GIVEN INSTRUCTION
Which lines below contain the word "agent"? List each of them, treating uppercase and lowercase as different.

[Pointing data for screenshots and documents]
Start

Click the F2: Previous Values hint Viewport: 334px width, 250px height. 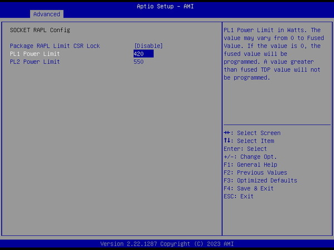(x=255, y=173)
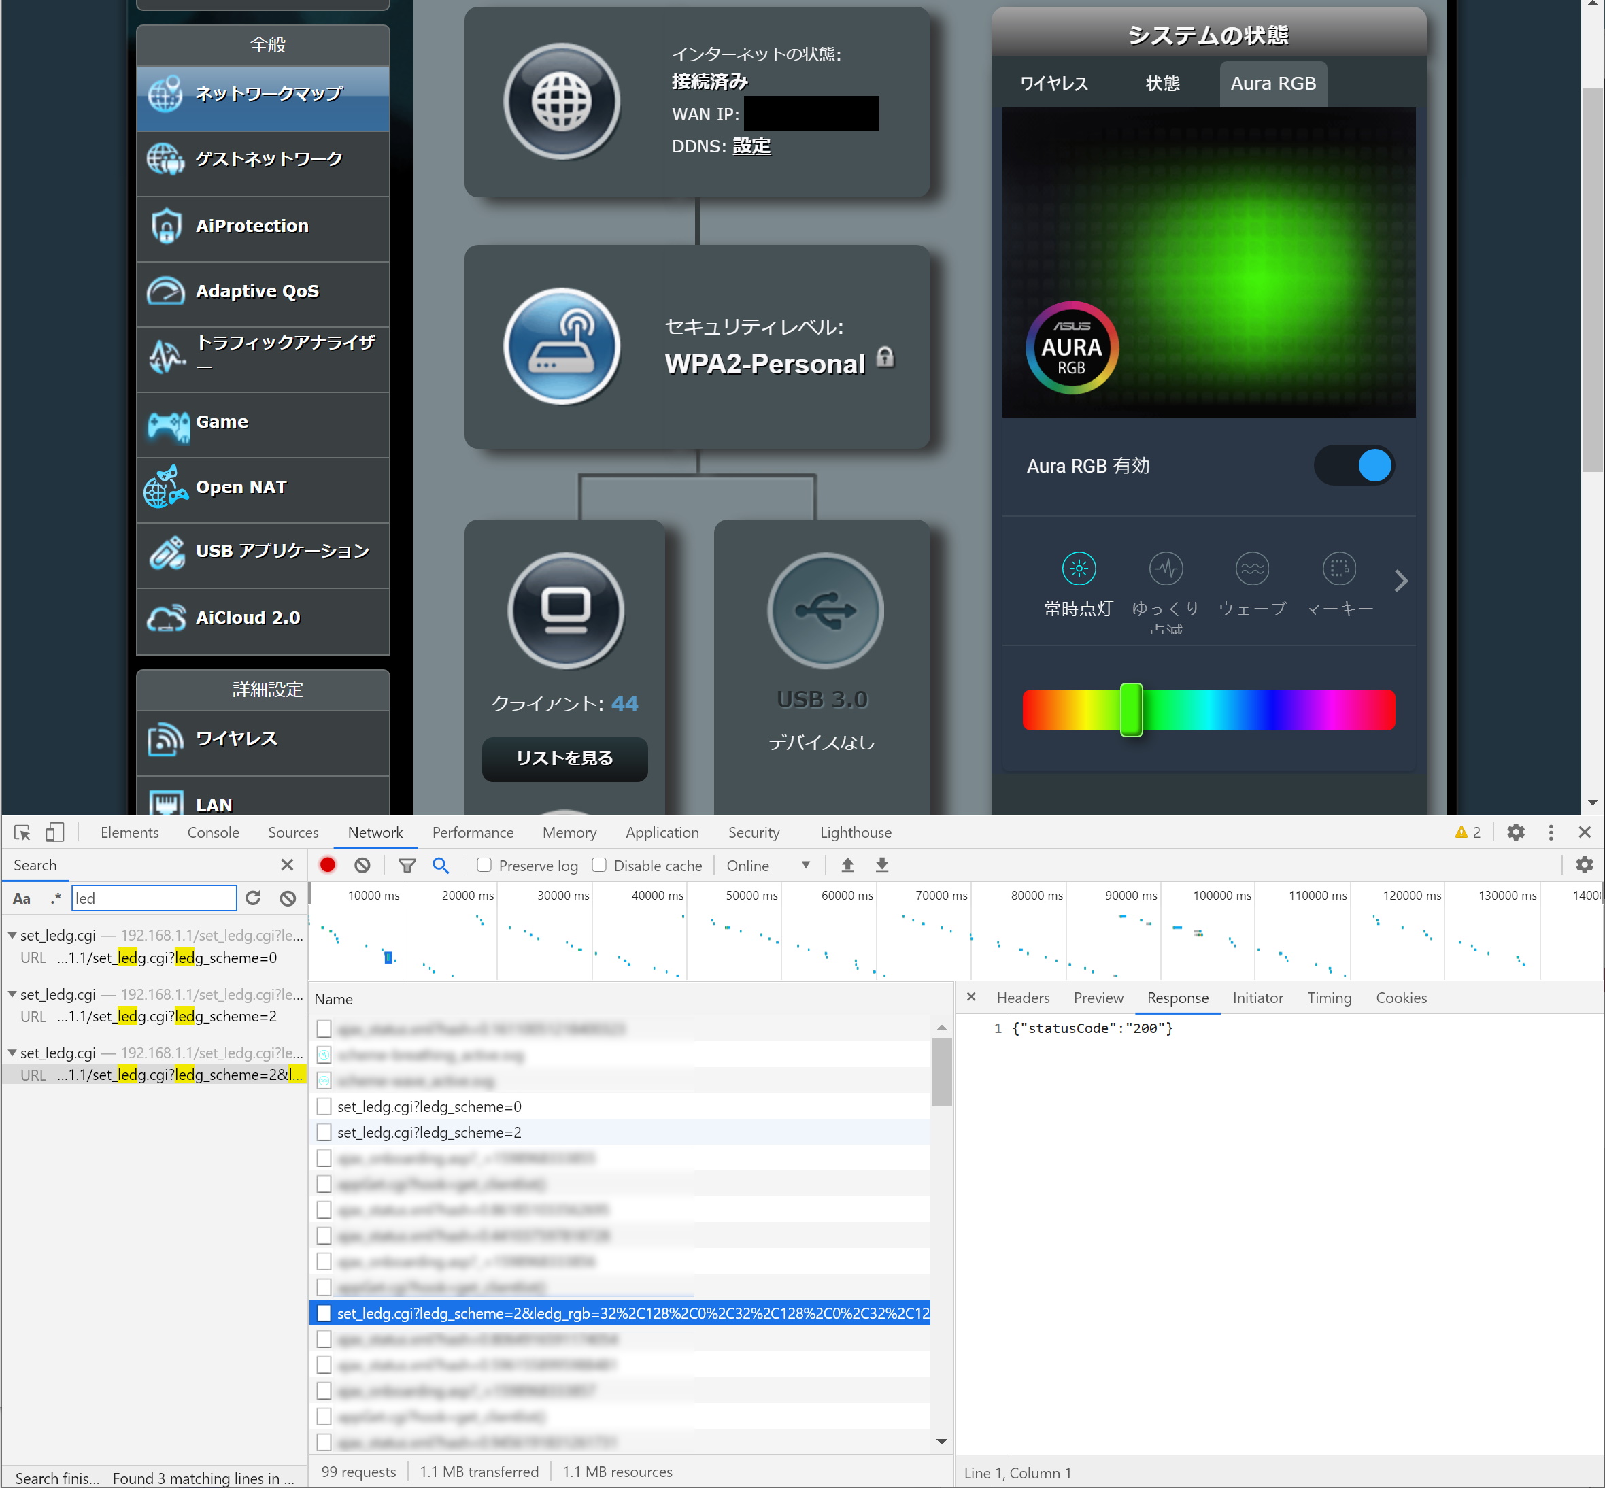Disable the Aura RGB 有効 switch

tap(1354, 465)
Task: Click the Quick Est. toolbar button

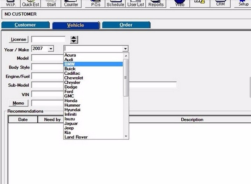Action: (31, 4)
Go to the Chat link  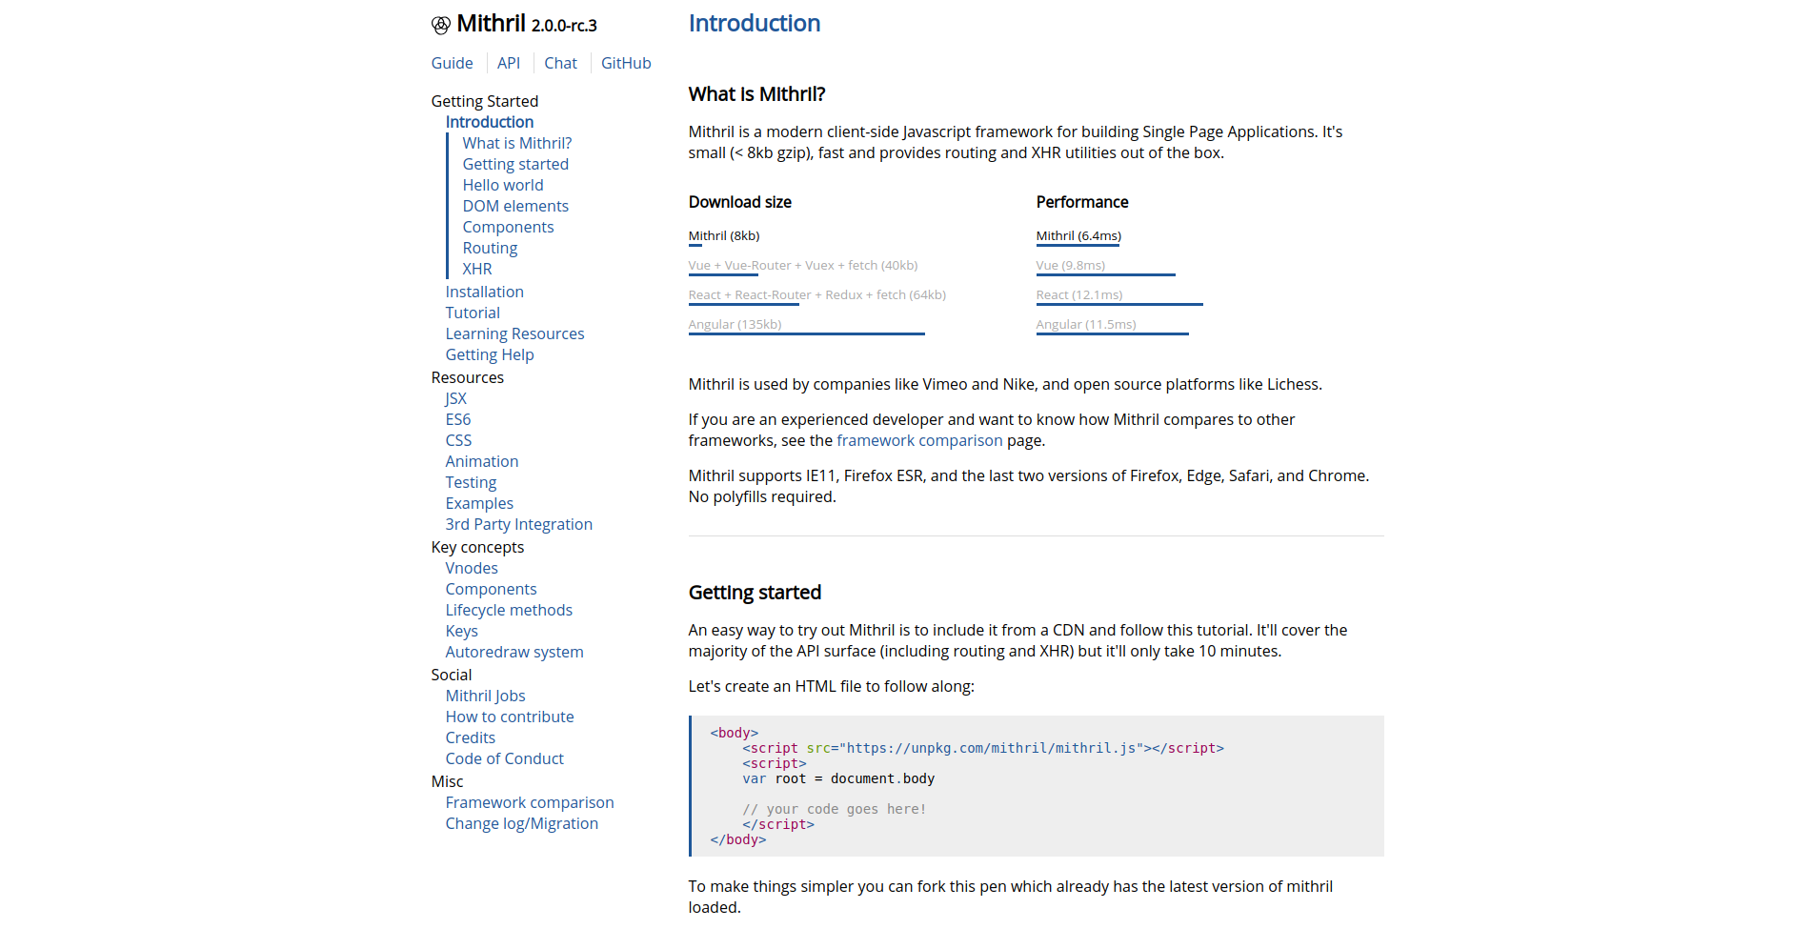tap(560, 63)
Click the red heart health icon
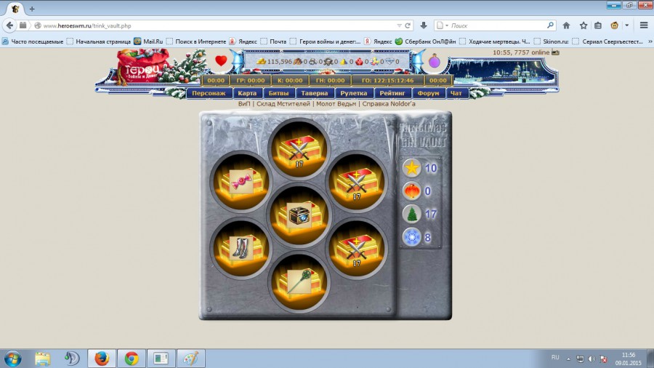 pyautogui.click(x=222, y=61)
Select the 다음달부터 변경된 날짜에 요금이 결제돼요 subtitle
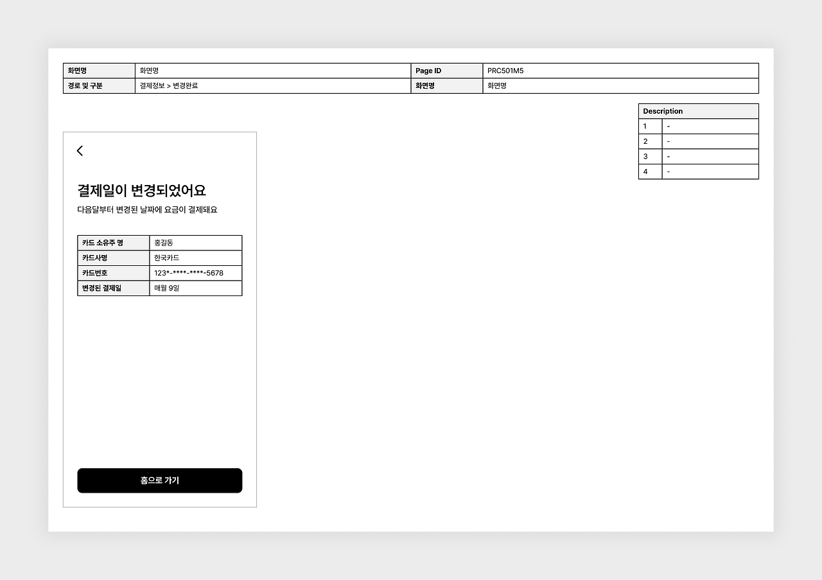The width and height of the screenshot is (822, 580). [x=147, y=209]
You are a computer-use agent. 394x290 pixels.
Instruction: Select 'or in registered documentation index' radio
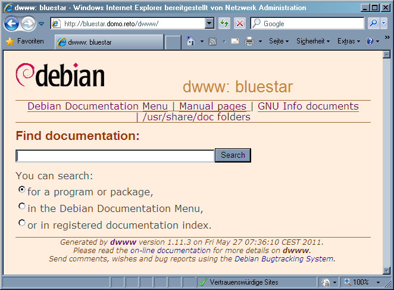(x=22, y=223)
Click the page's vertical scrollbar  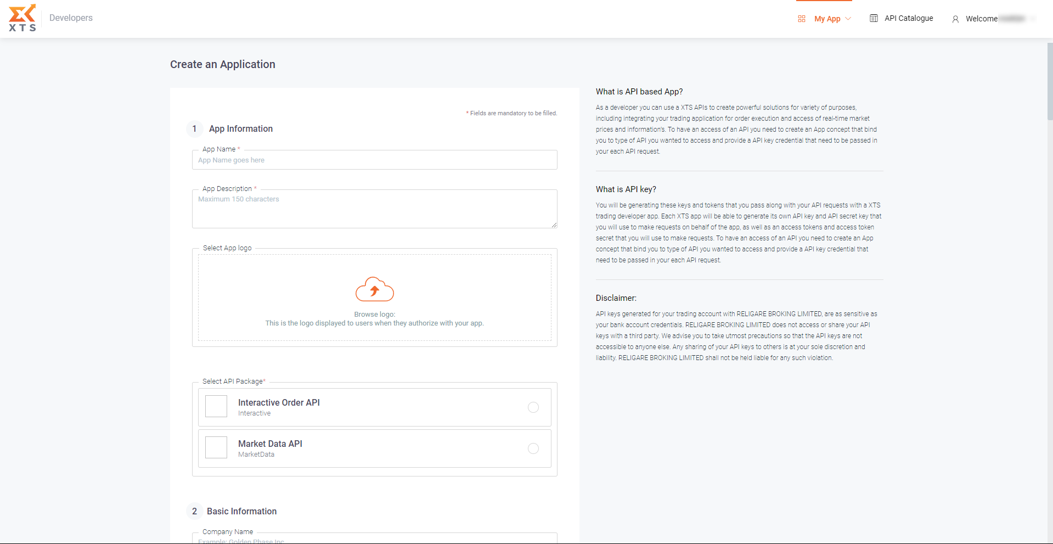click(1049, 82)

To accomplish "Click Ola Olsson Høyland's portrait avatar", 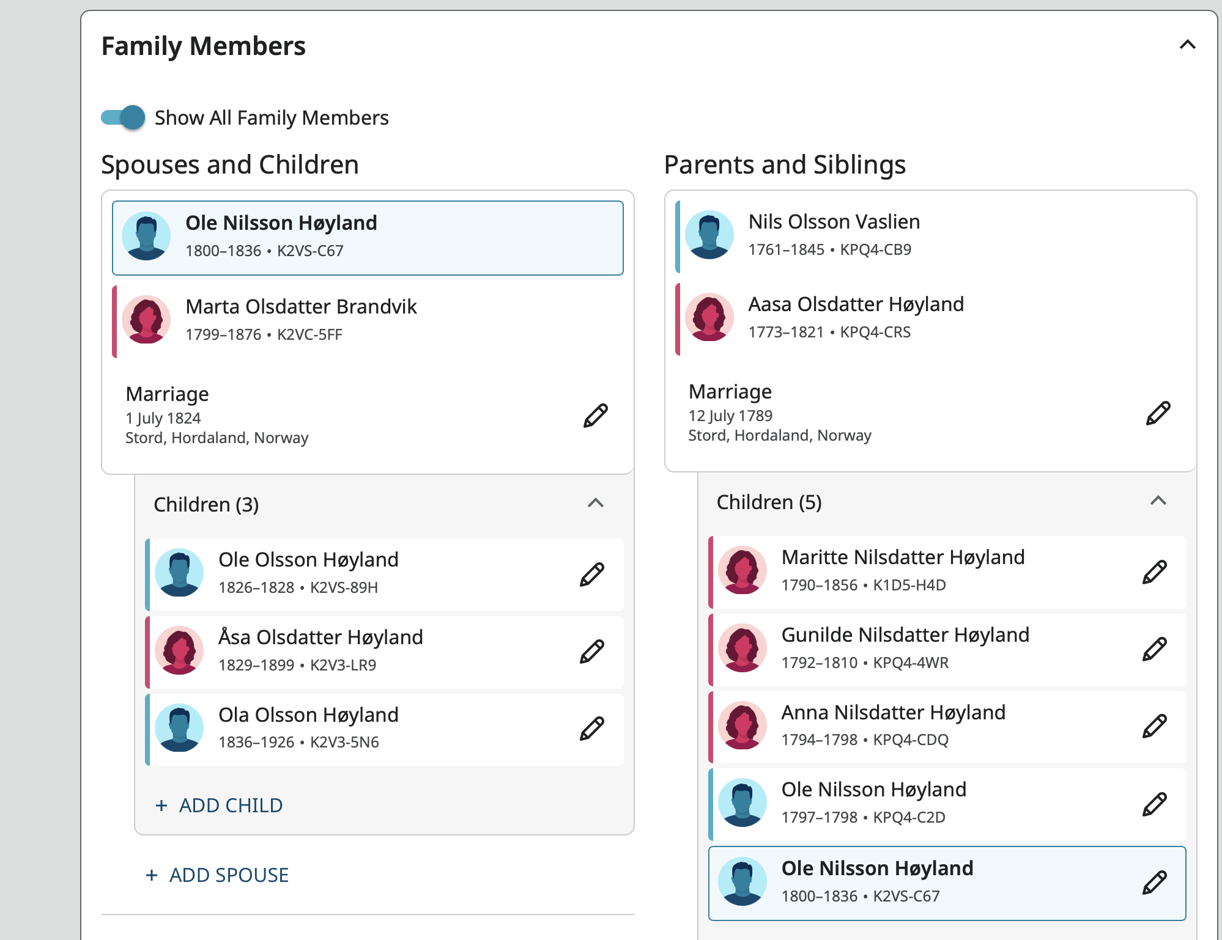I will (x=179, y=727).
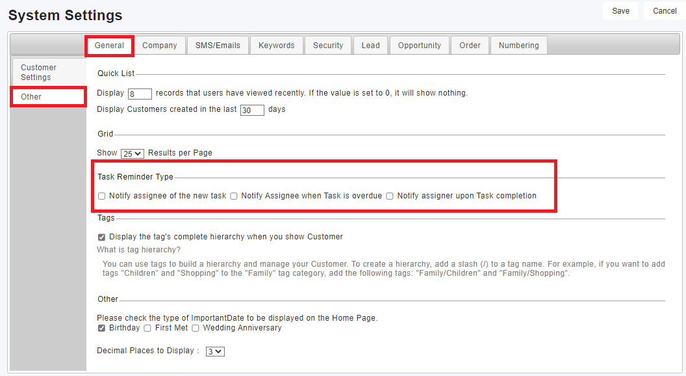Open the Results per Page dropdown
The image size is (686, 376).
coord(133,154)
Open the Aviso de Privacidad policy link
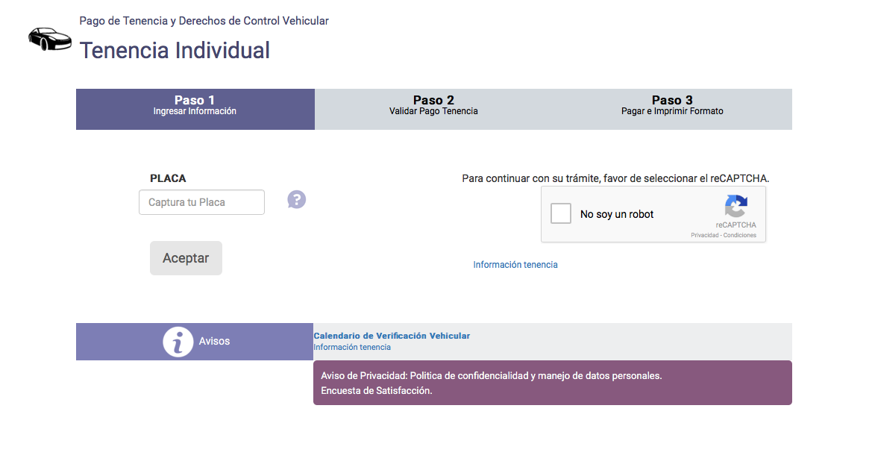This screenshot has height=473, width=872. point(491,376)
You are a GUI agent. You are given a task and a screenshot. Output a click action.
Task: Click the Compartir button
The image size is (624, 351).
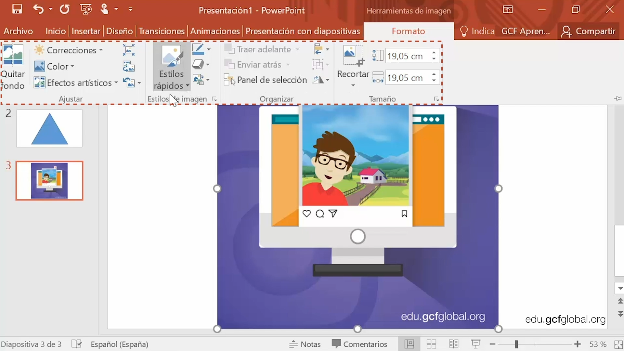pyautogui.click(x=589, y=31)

End

RESULT OF THE EXERCISE
You are a computer-use agent. 394x290 pixels.
You are a GUI agent. You are given a task and a screenshot. Output a click action.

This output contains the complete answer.